Skip to content

andotherstuff/pensieve

Repository files navigation

Pensieve

Archive, explore, and analyze Nostr data at network scale.

Overview

Pensieve is an archive-first Nostr indexer. It stores canonical events in a local notepack archive (source of truth), with ClickHouse as a derived analytics index.
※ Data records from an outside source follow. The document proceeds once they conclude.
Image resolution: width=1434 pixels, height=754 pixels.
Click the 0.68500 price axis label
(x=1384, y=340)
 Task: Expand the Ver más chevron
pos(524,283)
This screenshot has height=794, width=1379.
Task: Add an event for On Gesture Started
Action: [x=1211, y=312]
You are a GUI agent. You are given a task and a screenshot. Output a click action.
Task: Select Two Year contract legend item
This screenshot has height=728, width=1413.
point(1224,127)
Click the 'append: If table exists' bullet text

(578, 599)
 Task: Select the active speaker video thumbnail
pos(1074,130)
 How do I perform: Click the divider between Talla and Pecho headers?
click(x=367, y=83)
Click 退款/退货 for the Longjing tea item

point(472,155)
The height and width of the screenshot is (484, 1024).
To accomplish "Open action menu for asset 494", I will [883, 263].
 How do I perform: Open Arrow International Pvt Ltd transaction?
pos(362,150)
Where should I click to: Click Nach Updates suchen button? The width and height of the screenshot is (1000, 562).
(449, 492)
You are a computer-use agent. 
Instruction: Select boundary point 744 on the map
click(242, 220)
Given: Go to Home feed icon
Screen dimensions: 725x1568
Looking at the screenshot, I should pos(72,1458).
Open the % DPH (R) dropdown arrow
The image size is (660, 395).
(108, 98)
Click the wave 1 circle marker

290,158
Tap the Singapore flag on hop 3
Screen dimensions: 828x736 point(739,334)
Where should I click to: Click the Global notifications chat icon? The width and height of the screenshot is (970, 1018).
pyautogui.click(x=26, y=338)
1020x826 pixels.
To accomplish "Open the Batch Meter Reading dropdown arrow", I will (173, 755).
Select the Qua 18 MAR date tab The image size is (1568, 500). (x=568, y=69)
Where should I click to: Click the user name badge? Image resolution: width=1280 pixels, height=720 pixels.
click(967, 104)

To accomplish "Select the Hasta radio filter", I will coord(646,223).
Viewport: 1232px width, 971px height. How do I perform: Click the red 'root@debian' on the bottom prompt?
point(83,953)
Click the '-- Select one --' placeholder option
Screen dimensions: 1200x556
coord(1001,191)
┌─────────────────────────────────────────────────────────────────┐
│                        Event Sources                            │
│  ┌───────────┐    ┌───────────┐    ┌────────────────────────┐  │
│  │   JSONL   │    │ Protobuf  │    │     Live Relays        │  │
│  │   Files   │    │  Archives │    │ (WebSocket + NIP-65)   │  │
│  └─────┬─────┘    └─────┬─────┘    └───────────┬────────────┘  │
└────────┼────────────────┼──────────────────────┼───────────────┘
         │                │                      │
         └────────────────┴──────────────────────┘
                          │
                          ▼
                  ┌───────────────┐
                  │  DedupeIndex  │  RocksDB - tracks seen event IDs
                  └───────┬───────┘
                          │
                          ▼
                  ┌───────────────┐
                  │ SegmentWriter │  Notepack segments (gzipped)
                  └───────┬───────┘
                          │
              ┌───────────┴───────────┐
              │                       │
              ▼                       ▼
      ┌───────────────┐       ┌───────────────┐
      │ Storage Box   │       │  ClickHouse   │
      │   (rclone)    │       │    Index      │
      └───────────────┘       └───────────────┘

Current Status

Component Status
pensieve-core ✅ Event validation, notepack encoding, metrics
pensieve-ingest ✅ Live relay ingestion + backfill binaries + relay quality tracking
pensieve-serve 🚧 Placeholder
Deployment ✅ Docker + systemd setup in pensieve-deploy/

Ingestion Modes

Pensieve supports three event sources, all feeding into the same pipeline:

1. Live Relay Ingestion (Real-time)

Connect to Nostr relays via WebSocket and stream events in real-time. Includes automatic relay discovery via NIP-65.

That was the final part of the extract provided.